**WHAT TO PRODUCE**
Format the records from the line containing "Given: Select the Locus Map tab" through the end of the records as a two-column CSV with columns named instruction and response. Give one row per record, with its text and its answer each in a single quoted field and line breaks replaced by spaces.

**DATA ROWS**
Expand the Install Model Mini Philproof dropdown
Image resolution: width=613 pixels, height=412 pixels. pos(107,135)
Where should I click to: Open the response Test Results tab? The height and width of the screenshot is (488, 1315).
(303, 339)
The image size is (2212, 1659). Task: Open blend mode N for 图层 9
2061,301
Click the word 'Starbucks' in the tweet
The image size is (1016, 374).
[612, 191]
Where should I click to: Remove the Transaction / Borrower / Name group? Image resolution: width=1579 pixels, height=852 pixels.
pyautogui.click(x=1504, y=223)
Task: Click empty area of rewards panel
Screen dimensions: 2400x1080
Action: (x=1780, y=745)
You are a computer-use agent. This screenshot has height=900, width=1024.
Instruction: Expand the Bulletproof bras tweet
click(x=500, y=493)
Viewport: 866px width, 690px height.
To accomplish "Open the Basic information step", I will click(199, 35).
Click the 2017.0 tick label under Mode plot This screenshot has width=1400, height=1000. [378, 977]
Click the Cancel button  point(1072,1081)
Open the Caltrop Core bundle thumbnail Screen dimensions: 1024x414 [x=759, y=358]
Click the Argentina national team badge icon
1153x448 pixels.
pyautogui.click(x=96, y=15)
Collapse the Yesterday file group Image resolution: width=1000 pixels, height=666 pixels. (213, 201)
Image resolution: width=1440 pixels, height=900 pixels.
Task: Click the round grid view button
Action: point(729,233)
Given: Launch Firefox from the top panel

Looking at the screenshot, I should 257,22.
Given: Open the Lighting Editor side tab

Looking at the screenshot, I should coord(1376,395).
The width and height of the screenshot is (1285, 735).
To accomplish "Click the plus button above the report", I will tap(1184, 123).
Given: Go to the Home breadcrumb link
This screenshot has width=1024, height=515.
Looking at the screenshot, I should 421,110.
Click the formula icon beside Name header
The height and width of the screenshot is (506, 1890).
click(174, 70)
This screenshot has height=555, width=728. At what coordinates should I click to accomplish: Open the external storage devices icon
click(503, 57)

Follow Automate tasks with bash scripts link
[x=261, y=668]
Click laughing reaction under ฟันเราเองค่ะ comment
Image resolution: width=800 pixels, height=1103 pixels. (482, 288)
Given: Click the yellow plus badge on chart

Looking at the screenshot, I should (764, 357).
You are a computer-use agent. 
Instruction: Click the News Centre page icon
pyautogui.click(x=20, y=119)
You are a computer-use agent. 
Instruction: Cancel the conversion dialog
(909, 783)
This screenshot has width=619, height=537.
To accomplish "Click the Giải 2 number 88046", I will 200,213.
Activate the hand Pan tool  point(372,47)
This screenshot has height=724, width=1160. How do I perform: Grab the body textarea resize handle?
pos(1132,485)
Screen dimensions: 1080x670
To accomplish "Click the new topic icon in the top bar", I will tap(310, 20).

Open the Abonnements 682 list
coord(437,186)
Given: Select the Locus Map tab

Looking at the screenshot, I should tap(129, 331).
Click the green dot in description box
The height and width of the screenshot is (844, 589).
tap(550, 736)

**ANSWER IN FULL**
instruction,response
"Given: Select the Locus Map tab","Looking at the screenshot, I should tap(129, 331)."
"Click the green dot in description box The height and width of the screenshot is (844, 589).","tap(550, 736)"